O Ministério do Trabalho, Emprego e Segurança Social (MITESS), através das acções da Comissão de Mediação e Arbitragem Laboral (COMAL), tornou possível, durante o presente quinquénio, uma poupança de cerca de 36 milhões meticais, que resultariam de custas judiciais caso os conflitos laborais ocorridos tivessem sido dirimidos nos tribunais.

Neste período foram registadas 32 paralisações e/ou greves e que encontraram, na sua maioria, uma solução pacífica com a intervenção da COMAL que, com mestria, foi aproximando as partes, tendo sido possível celebrar acordos e manter o clima de paz e normalidade nas actividades laborais.

Esta informação foi dada a conhecer, na segunda-feira, 1 de Julho, em Maputo, pela ministra do Trabalho, Emprego e Segurança Social, Vitória Diogo, no decurso da 9ª Reunião Nacional da COMAL, um fórum para a avaliação das realizações no cumprimento do Programa Quinquenal do Governo e do Plano Económico e Social (PES).
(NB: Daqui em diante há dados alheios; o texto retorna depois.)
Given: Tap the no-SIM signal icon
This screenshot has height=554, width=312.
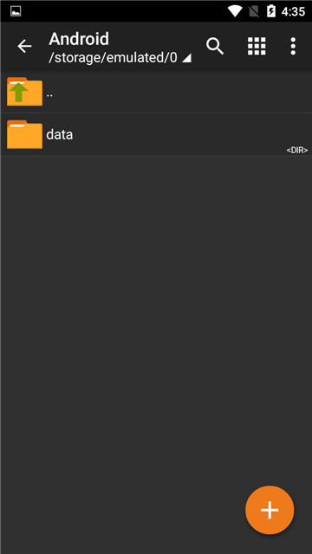Looking at the screenshot, I should pyautogui.click(x=254, y=11).
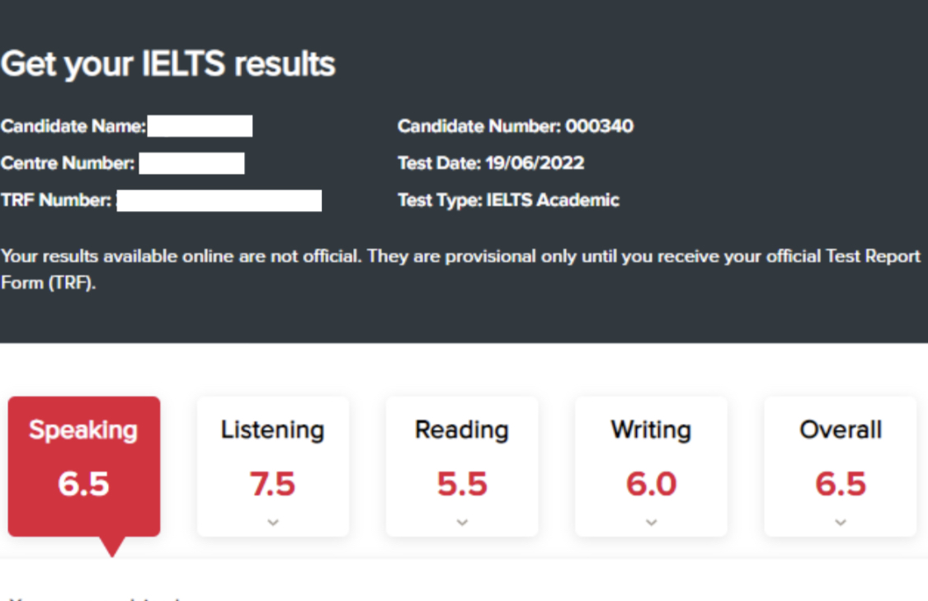Click the Reading 5.5 score value
This screenshot has height=601, width=928.
(462, 484)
A ministra explicou que os resultados positivos da mediação, contribuem também para o descongestionamento dos tribunais laborais, pois sem a COMAL a funcionar, todos os processos referentes a conflitos laborais teriam de ser submetidos às instâncias judiciais. “Os resultados da acção da COMAL no País são visíveis, pois desde 2015 a Maio de 2019, deram entrada nos Centros de Mediação e Arbitragem Laboral 32.456 pedidos de mediação, tendo sido mediados 30.849 casos, dos quais 25.841 resultaram em acordos entre as partes, correspondendo a 83.7%, um resultado acima da média da região que se situa nos 75%”, frisou.
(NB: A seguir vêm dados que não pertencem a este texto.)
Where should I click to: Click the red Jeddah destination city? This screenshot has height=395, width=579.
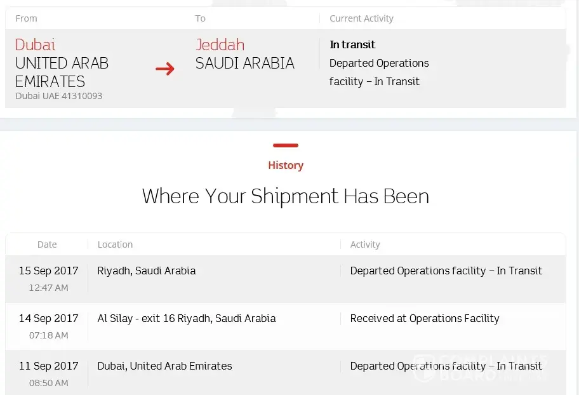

Das mediações, conforme sustentou a governante, cerca de 195.250.590 meticais foram pagos em indemnizações e salários em atraso aos trabalhadores e reintegrados aos seus postos de trabalho 3.628 trabalhadores que haviam sido desvinculados em virtude de conflitos laborais.

“Estes resultados têm sido alcançados mercê da conciliação que caracteriza os processos de mediação, da oportunidade que é dada às partes envolvidas no conflito de poderem expôr e debater os seus problemas em igualdade de circunstância, do facto da prestação do serviço de mediação pelo Estado até ao presente momento ser gratuito, não trazer consigo custas processuais, tornando os processos simples, flexíveis, céleres e baseados na interacção, abertura e confiança entre as partes, a personificação do diálogo social, entre outros“, vincou.

Num outro desenvolvimento, a ministra realçou as acções de prevenção de conflitos laborais, que o MITESS, através da COMAL e Inspecção Geral do Trabalho têm vindo a realizar nas empresas, visando a divulgação dos instrumentos jurídicos que regem a relação laboral e sensibilização das partes para adopção de diálogo perante diferendos, e, principalmente visando estreitar uma relação de proximidade entre o Governo, patronato e a classe trabalhadora.

Com efeito, durante o quinquénio, foram realizadas 3.027 palestras abrangendo um universo de 103.939 participantes entre trabalhadores e empregadores, e prestadas 9.457 assessorias técnicas.